British Army general (1835–1906)

General Sir William Stirling (4 August 1835 – 11 April 1906) was a British Army officer who served as Governor of the Royal Military Academy, Woolwich and Lieutenant of the Tower of London.

==Military career==
Stirling was born in 1835 to Charles Stirling (1789–1867), a wealthy cotton merchant, and his wife Charlotte Dorothea Stirling (1800-1862). His parents were first cousins, being both grandchildren of Captain Sir Walter Stirling. They were also more distantly related through their shared patrilineal descent from John Stirling (1640-1709), a Merchant Burgess of Glasgow, whose descendants were prominent in business and in the Navy: his father was a younger brother of Admiral Sir James Stirling, while his mother was a daughter of Vice-Admiral Charles Stirling.

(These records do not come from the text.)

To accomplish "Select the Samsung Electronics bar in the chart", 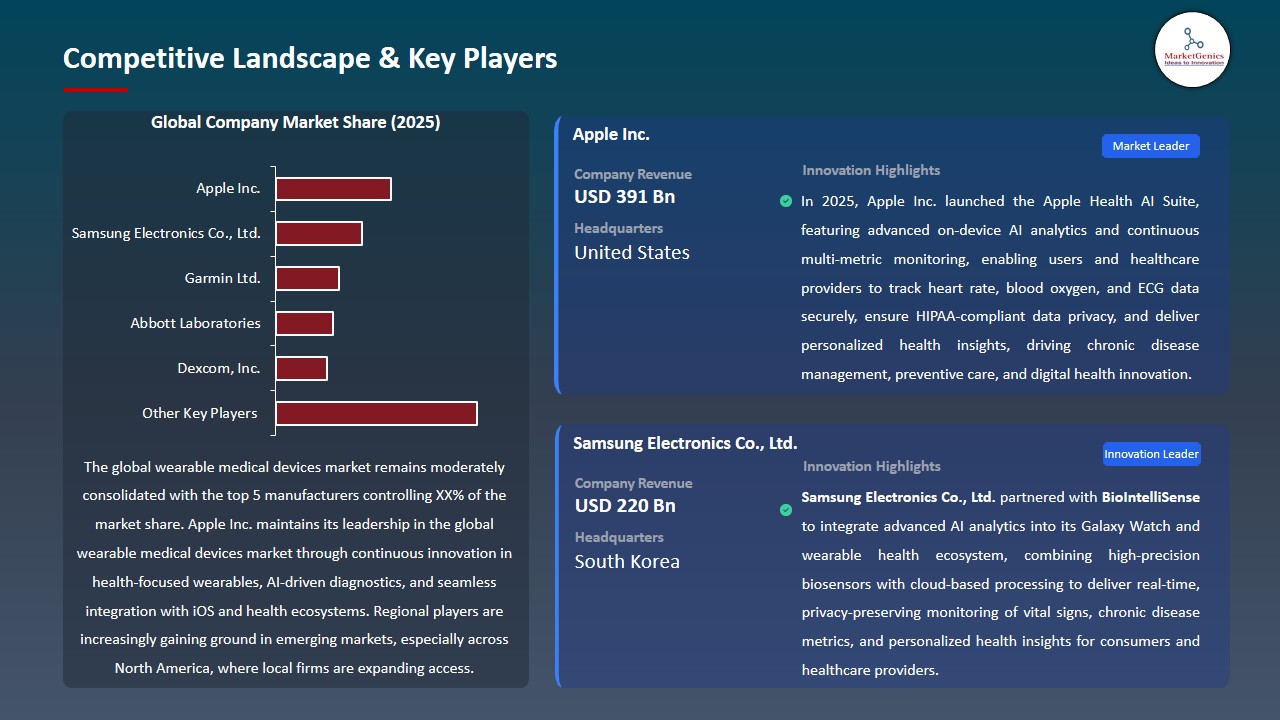I will [x=319, y=233].
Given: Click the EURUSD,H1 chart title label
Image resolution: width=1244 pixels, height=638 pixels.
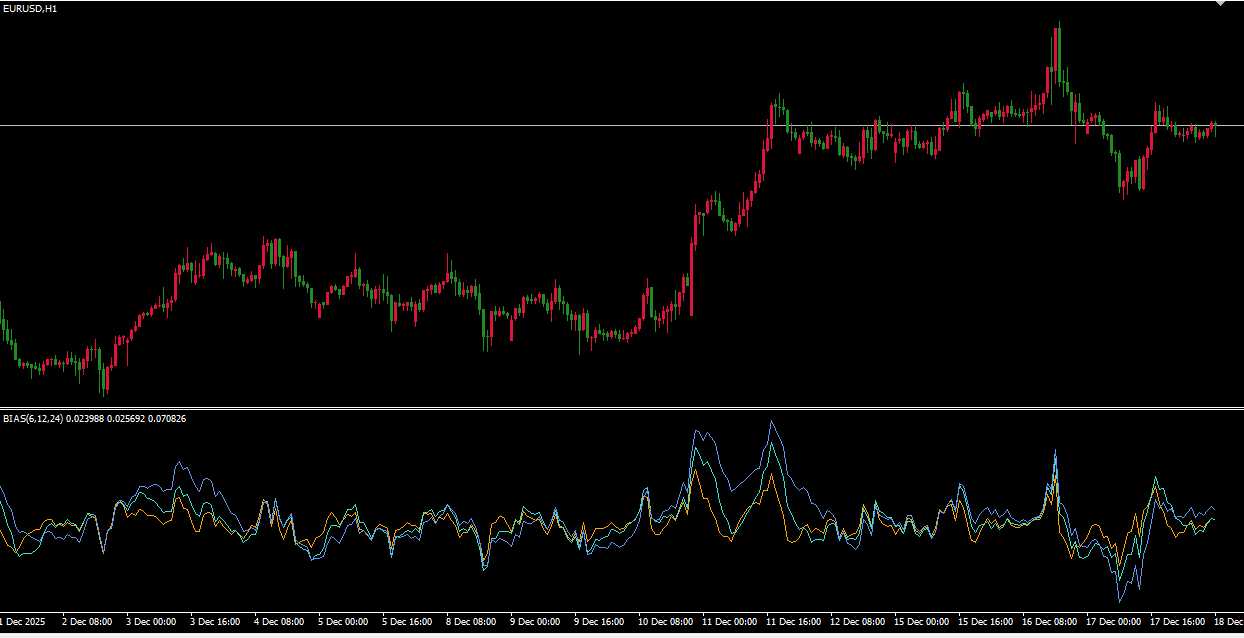Looking at the screenshot, I should tap(30, 9).
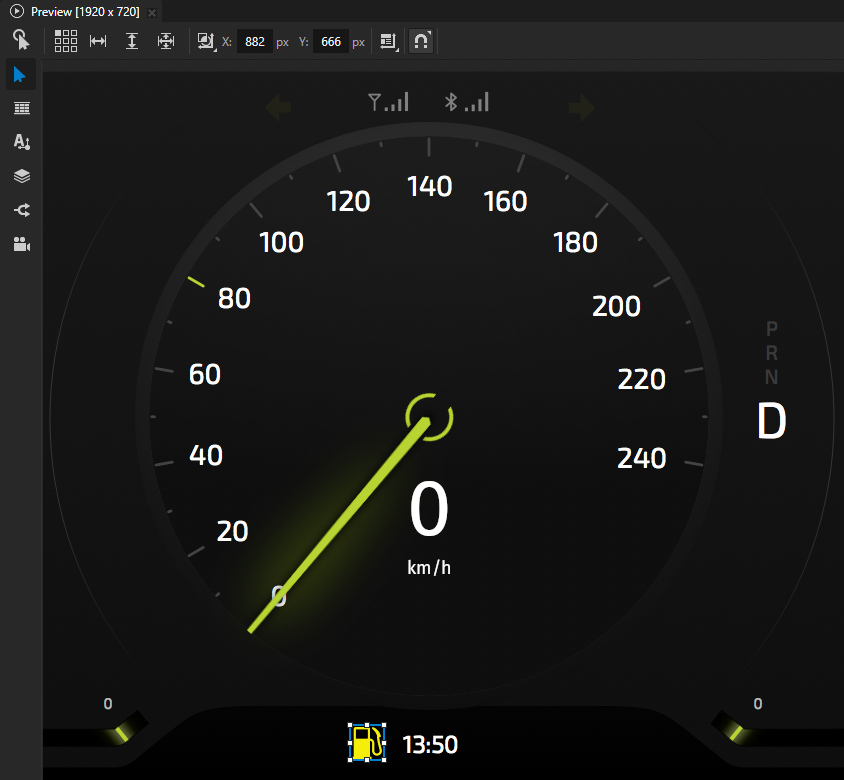Toggle the snapping magnet in the toolbar

point(420,41)
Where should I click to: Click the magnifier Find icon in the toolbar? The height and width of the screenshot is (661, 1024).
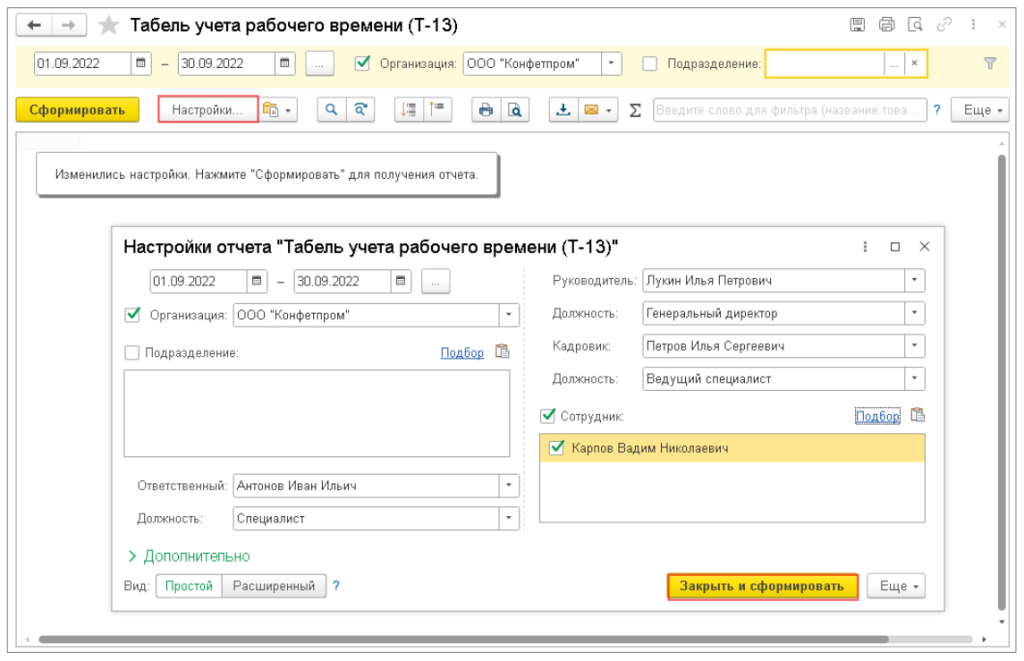click(331, 110)
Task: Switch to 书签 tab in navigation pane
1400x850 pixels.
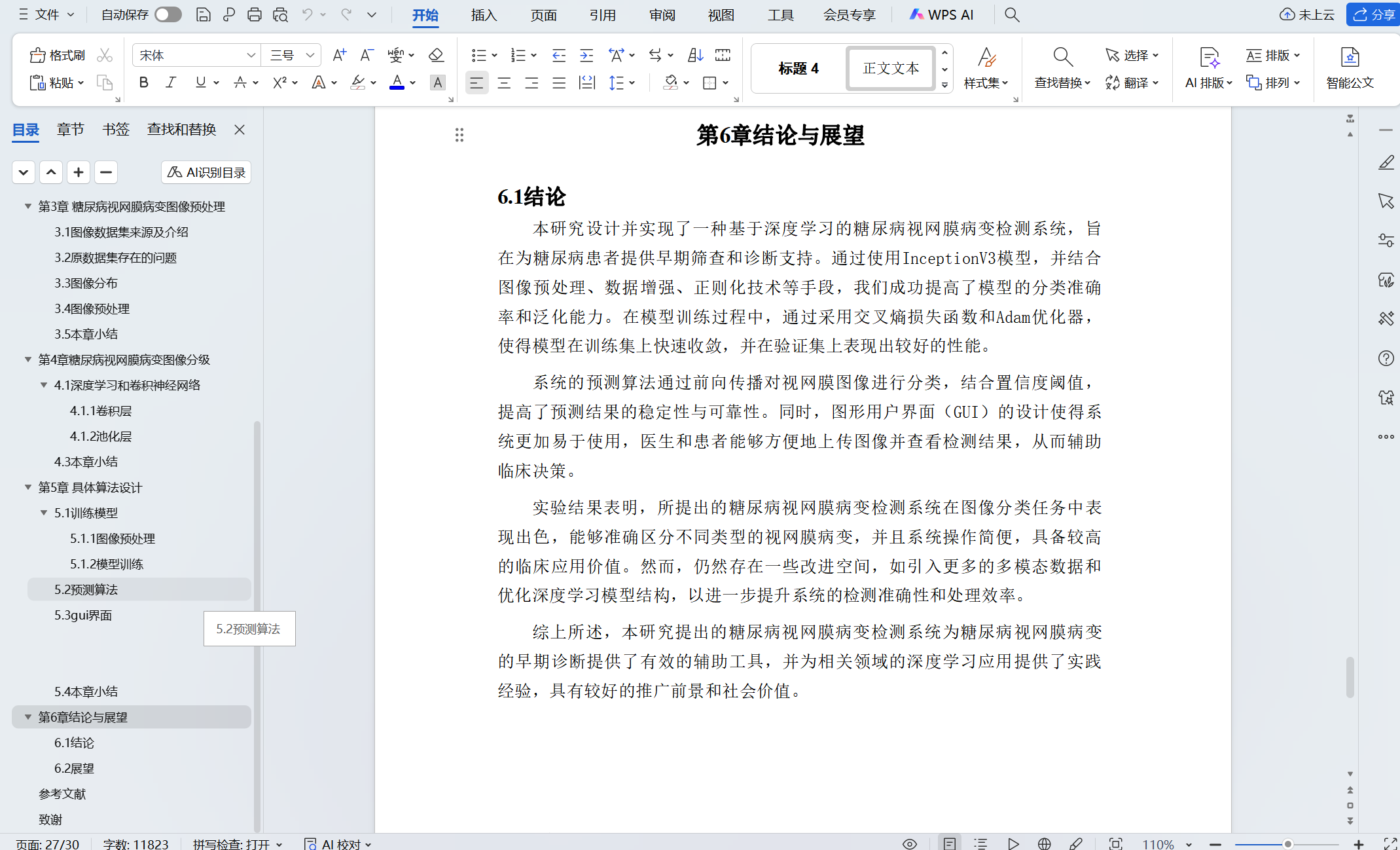Action: pyautogui.click(x=116, y=130)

His father had bought an estate at Muiravonside and he had twelve children including William who was the third son.

Educated at Edinburgh Academy and the Royal Military Academy, Woolwich, Stirling was commissioned into the Royal Artillery and saw action at the Battle of Alma, at the Battle of Balaclava and at the Battle of Inkerman as well as the Siege of Sevastopol during the Crimean War. He took part in the expedition to China during the Second Opium War in 1860, and saw action again during the Second Anglo-Afghan War in 1878. Stirling became assistant adjutant and quartermaster general, Woolwich District in 1880, Commander Royal Artillery for Southern District in 1885 and Governor of the Royal Military Academy, Woolwich in 1890. In 1893 he was made a Knight Commander of the Order of the Bath in the 1893 Birthday Honours list. He went on to be Lieutenant of the Tower of London in 1900 and was promoted to full general on 5 January 1902, shortly before his retirement in August that year.

The grounds of Stirling's childhood home at Muiravonside near Falkirk are in public ownership and are open as Muiravonside Country Park.